**Trecho selecionado:**
= = =

Nesta quinta-feira (25), se completam 10 anos do final de tarde em que o então estudante de arquitetura Ricardo Ambus ouviu um ruído forte se aproximando pelas costas, sentiu o choque que quebrou seu braço esquerdo em dois lugares e foi arremessado no ar. Na queda, teve um hematoma no cérebro e lesionou o braço direito. Ficou três dias hospitalizado.
– Essa última lesão sofro até hoje. Sinto dor no ombro todos os dias ao usar o mouse – relata.
O arquiteto foi um dos 17 ciclistas feridos por Ricardo Neis, motorista que avançou sobre uma multidão de 150 participantes do movimento Massa Crítica na Rua José do Patrocínio, gerando uma das cenas mais chocantes da história recente da cidade. De volta do Rio de Janeiro desde novembro, o arquiteto ainda não se encorajou a montar sua bicicleta. Além do episódio de 2011, pesa ainda ter sido atropelado e hostilizado três anos depois, no bairro Bom Fim.

= = =

**Material de estudo:**

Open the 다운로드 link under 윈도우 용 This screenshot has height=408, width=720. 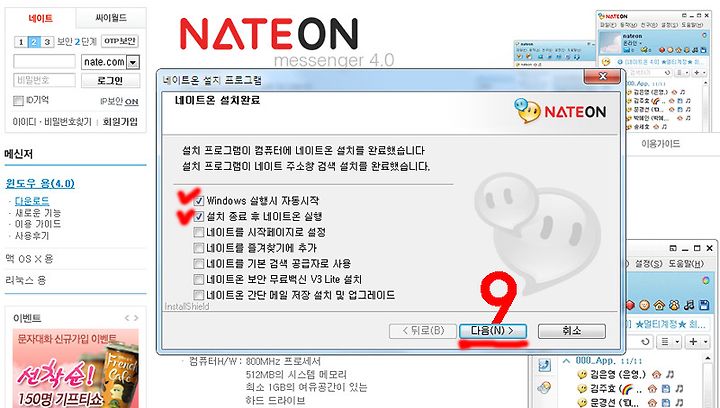32,201
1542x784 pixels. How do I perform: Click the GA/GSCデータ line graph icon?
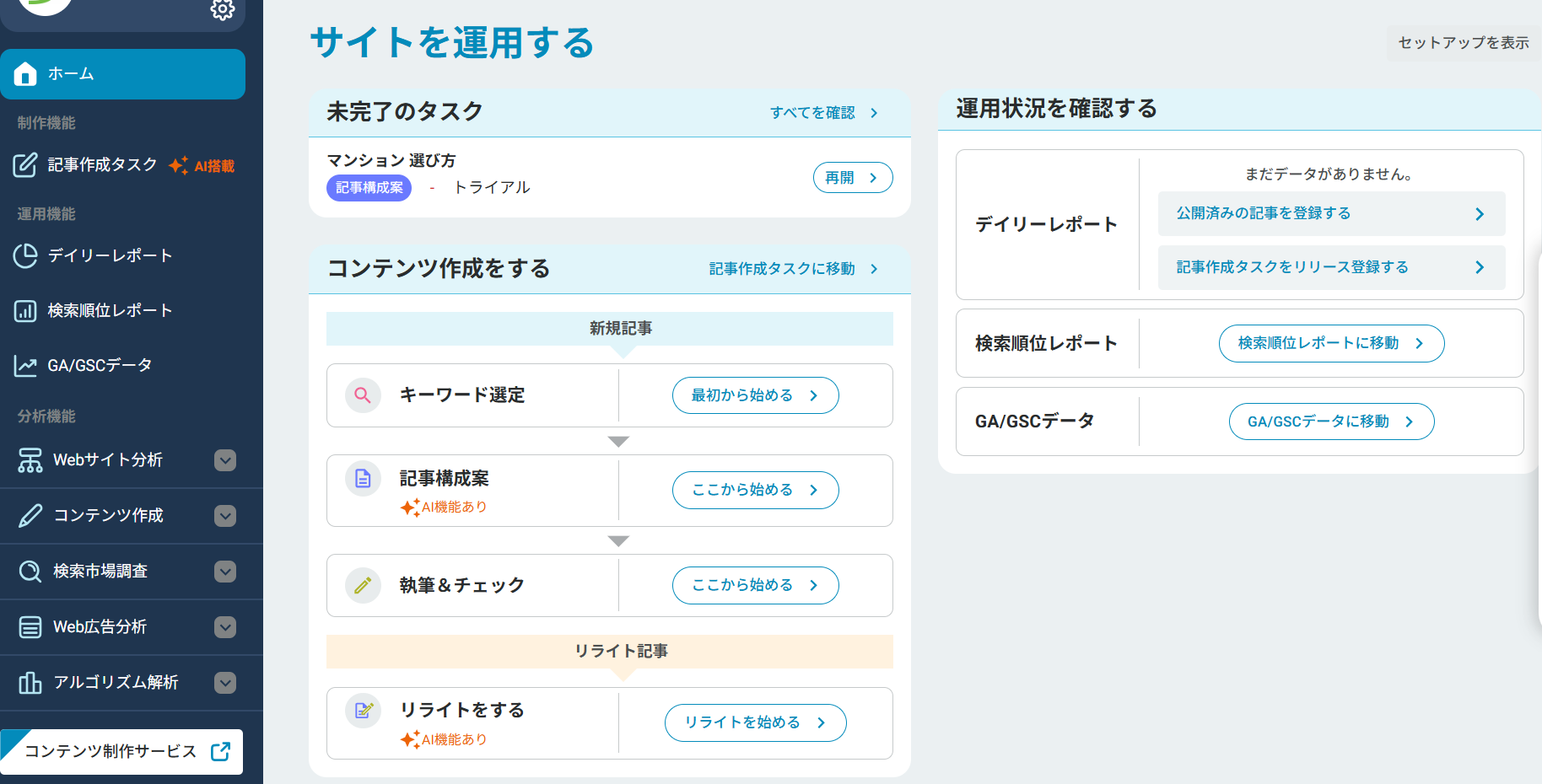[x=25, y=366]
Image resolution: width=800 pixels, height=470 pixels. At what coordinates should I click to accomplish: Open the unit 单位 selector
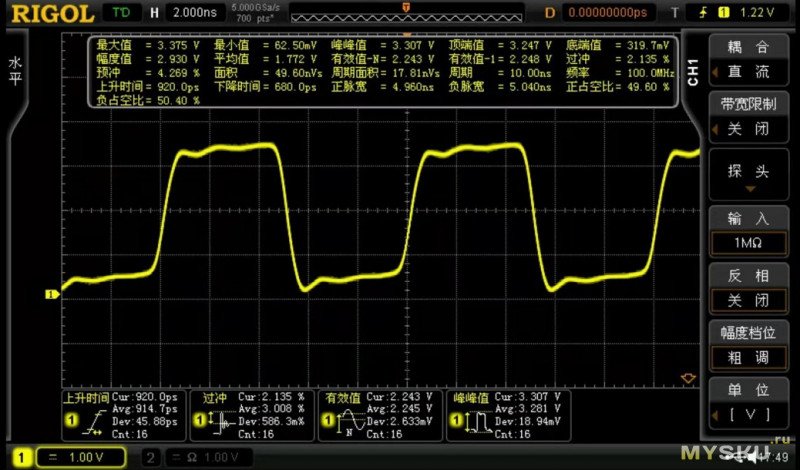[748, 401]
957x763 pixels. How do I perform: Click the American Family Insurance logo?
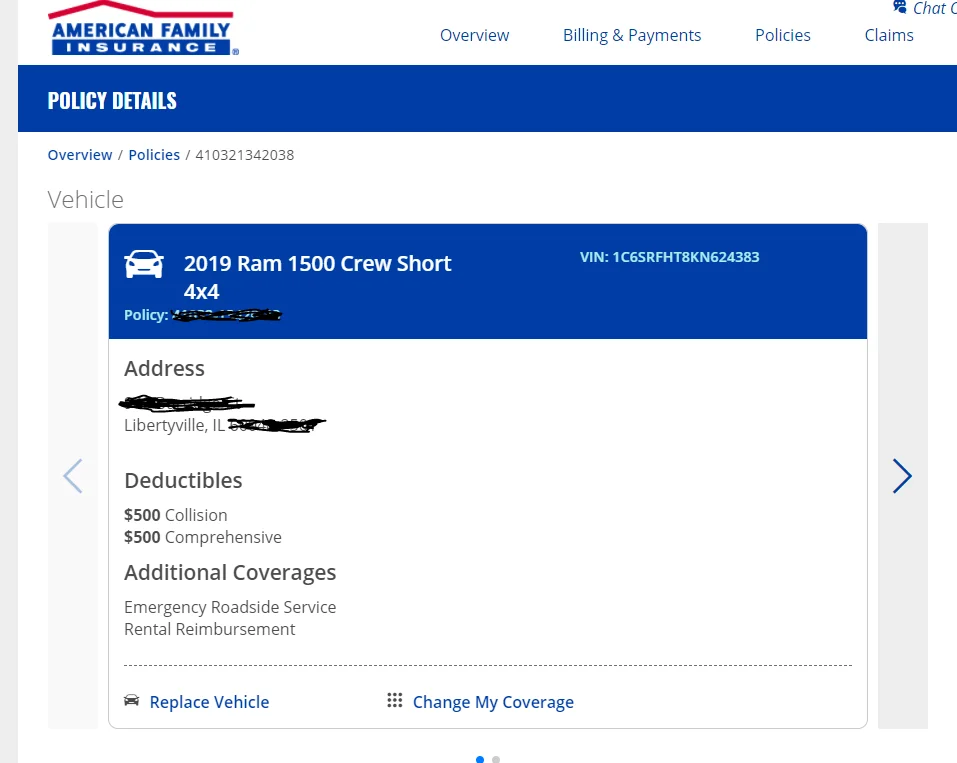pyautogui.click(x=140, y=27)
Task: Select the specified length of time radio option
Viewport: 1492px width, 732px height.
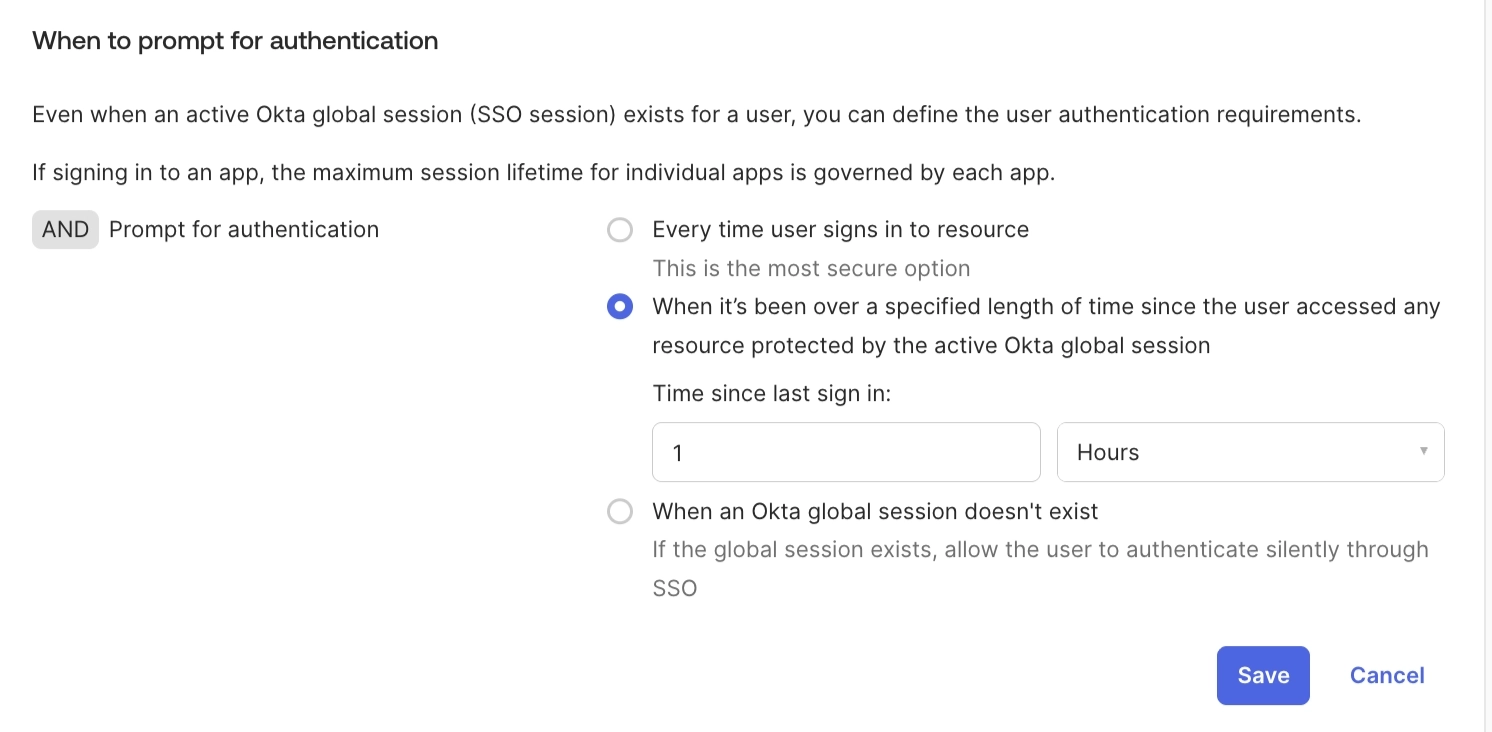Action: click(x=620, y=307)
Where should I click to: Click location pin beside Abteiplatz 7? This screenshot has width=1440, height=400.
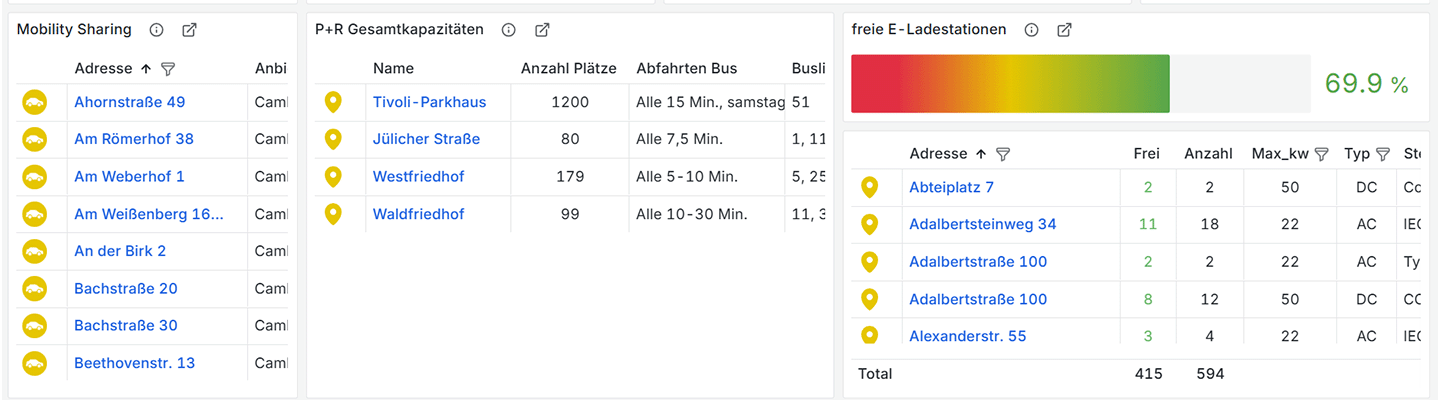[870, 187]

= = =

**Enunciado da tarefa:**
Extraia do trecho selecionado, sem qualquer alteração, o segmento que começa em "Nesta quinta-feira (25), se" e vai até "mouse – relata.", incluindo estas últimas palavras.

**Resolução do exercício:**
Nesta quinta-feira (25), se completam 10 anos do final de tarde em que o então estudante de arquitetura Ricardo Ambus ouviu um ruído forte se aproximando pelas costas, sentiu o choque que quebrou seu braço esquerdo em dois lugares e foi arremessado no ar. Na queda, teve um hematoma no cérebro e lesionou o braço direito. Ficou três dias hospitalizado.
– Essa última lesão sofro até hoje. Sinto dor no ombro todos os dias ao usar o mouse – relata.